Although the matter was ruled on by the Tax Court, whether a corporate taxpayer has capacity to invoke the Tax Court’s jurisdiction is largely a matter of state law. In MWCS, the Tax Court held that the 90-day period for filing a petition with the court is not merely procedural in nature, but rather a true statute of limitations, and while California courts have allowed a corporation to maintain an appeal filed at a time when the corporation was suspended if the corporation’s powers were later revived, California courts have been equally clear that statutes of limitations create substantive defenses which cannot be prejudiced by corporate revival. Under California law, the taxpayer’s corporate suspension deprived it of the capacity to petition the Tax Court under the IRC, and because the taxpayer did not petition the Tax Court within the 90-day statute of limitations when it had capacity to do so, its corporate revival could not prejudice the IRS’s defense that the Tax Court lacked jurisdiction.
McNair Tax Insight
Although a corporate taxpayer generally can’t invoke the Tax Court’s jurisdiction while it’s corporate powers (and its capacity to sue) have been suspended, taxpayers in this position still have options – e.g. pay the deficiency and sue for a refund in United States District Court, or the Court of Federal Claims once they regain the capacity to sue (if the statute of limitations has not run by that point). Nevertheless, if the taxpayer wants to resolve the IRS’s deficiency determination without having to pay first, they should review the laws and regulations of the state in which they are incorporated, as there are certain exceptions which grant a corporation the capacity to sue after dissolution.

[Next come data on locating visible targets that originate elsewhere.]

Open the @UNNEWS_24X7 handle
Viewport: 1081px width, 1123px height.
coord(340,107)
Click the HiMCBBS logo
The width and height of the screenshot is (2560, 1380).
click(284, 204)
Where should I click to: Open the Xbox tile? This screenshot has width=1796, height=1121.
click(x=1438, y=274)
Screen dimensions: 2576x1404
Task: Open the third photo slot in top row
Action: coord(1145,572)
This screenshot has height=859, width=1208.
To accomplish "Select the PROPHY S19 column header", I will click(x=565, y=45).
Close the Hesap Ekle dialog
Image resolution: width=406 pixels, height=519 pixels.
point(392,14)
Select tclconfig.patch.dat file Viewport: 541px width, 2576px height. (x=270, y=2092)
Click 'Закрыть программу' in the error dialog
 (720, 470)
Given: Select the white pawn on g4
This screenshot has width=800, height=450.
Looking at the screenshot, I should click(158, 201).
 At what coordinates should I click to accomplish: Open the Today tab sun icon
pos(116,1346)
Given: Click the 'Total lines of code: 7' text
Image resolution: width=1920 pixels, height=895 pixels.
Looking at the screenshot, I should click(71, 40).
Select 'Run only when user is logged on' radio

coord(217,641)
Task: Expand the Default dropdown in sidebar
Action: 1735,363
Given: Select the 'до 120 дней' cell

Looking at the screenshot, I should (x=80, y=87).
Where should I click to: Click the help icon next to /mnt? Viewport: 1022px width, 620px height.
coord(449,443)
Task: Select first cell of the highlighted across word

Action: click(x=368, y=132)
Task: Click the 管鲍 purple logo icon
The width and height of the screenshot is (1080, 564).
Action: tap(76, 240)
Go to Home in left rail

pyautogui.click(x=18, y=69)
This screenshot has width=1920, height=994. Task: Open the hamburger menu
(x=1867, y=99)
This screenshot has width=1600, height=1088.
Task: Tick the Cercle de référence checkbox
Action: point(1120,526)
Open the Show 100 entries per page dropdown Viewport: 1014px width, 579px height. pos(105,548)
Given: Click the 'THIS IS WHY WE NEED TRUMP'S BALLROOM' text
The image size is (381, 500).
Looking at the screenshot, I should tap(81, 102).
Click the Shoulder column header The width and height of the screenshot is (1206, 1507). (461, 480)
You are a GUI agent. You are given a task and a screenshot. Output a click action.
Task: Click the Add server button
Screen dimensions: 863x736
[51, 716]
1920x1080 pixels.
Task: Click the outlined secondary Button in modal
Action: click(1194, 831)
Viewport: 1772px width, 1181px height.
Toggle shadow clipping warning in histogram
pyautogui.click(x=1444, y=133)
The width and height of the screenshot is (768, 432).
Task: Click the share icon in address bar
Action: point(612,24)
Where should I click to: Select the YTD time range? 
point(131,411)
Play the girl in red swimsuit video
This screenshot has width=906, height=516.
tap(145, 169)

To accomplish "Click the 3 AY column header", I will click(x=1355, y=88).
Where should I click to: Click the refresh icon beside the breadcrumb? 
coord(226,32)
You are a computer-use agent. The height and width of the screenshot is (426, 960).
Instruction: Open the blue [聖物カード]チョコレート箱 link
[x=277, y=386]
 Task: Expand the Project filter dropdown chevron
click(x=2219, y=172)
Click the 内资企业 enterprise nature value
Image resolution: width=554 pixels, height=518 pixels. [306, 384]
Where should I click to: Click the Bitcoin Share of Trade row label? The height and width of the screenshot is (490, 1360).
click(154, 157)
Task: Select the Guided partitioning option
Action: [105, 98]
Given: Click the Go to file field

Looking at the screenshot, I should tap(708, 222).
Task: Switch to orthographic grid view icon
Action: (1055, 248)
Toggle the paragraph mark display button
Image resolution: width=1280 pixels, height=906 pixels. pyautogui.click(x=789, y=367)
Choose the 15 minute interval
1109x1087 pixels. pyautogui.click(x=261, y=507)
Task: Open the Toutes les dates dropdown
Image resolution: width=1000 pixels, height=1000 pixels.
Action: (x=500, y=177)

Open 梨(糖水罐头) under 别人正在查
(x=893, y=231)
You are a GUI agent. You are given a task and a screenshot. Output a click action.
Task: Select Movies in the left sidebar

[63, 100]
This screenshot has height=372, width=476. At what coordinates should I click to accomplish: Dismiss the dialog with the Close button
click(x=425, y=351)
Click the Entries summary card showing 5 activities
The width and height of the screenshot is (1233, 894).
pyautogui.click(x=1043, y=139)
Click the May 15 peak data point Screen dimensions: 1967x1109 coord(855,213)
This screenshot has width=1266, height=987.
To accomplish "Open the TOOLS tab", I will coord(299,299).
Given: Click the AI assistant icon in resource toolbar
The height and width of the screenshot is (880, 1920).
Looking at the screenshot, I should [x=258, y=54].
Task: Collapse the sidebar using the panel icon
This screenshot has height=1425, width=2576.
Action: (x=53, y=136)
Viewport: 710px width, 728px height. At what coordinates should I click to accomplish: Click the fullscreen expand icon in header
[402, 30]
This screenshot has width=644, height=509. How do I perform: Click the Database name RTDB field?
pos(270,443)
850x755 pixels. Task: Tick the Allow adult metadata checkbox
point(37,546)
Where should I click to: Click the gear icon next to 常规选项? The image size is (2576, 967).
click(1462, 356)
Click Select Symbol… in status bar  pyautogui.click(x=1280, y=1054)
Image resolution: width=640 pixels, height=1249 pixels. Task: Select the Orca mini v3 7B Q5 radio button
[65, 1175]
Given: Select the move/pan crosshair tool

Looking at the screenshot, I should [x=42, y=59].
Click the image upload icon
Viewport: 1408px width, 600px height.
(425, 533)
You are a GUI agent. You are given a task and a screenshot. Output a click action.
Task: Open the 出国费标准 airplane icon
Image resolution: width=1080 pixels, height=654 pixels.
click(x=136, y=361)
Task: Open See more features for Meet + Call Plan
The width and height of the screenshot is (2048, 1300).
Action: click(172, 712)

Most state laws provide that, following dissolution, corporations continue in existence for a limited period of time for the purpose of prosecuting and defending claims (the “post-dissolution period”), and the Tax Court follows a general rule that during such period, the qualified representative of a dissolved corporation may petition the Tax Court. However, a suit or proceeding begun after the post-dissolution period will be dismissed for lack of jurisdiction. For the purpose of applying this general rule, the Tax Court deems the mailing of a 90-day letter by the IRS as the beginning of a suit or proceeding. As such, if the applicable state law says a corporation’s post-dissolution period may be extended beyond a stated, definite period for the purpose of prosecuting or defending proceedings begun within the period, and the post-dissolution period would otherwise lapse during the 90-day period, the corporate taxpayer would have the capacity to petition the Tax Court during the entire 90-day period because receipt of the 90-day letter began a proceeding (see the general rule above), and extends the post-dissolution period until the proceedings are completed.
Although a determination of whether a corporate taxpayer has the capacity to sue is made by the Tax Court, it is largely based on the laws of the state in which the taxpayer is incorporated. Local counsel can prove to be an invaluable resource when facing the decision of how to respond to a statutory notice of deficiency, and where local corporate legal issues must be considered.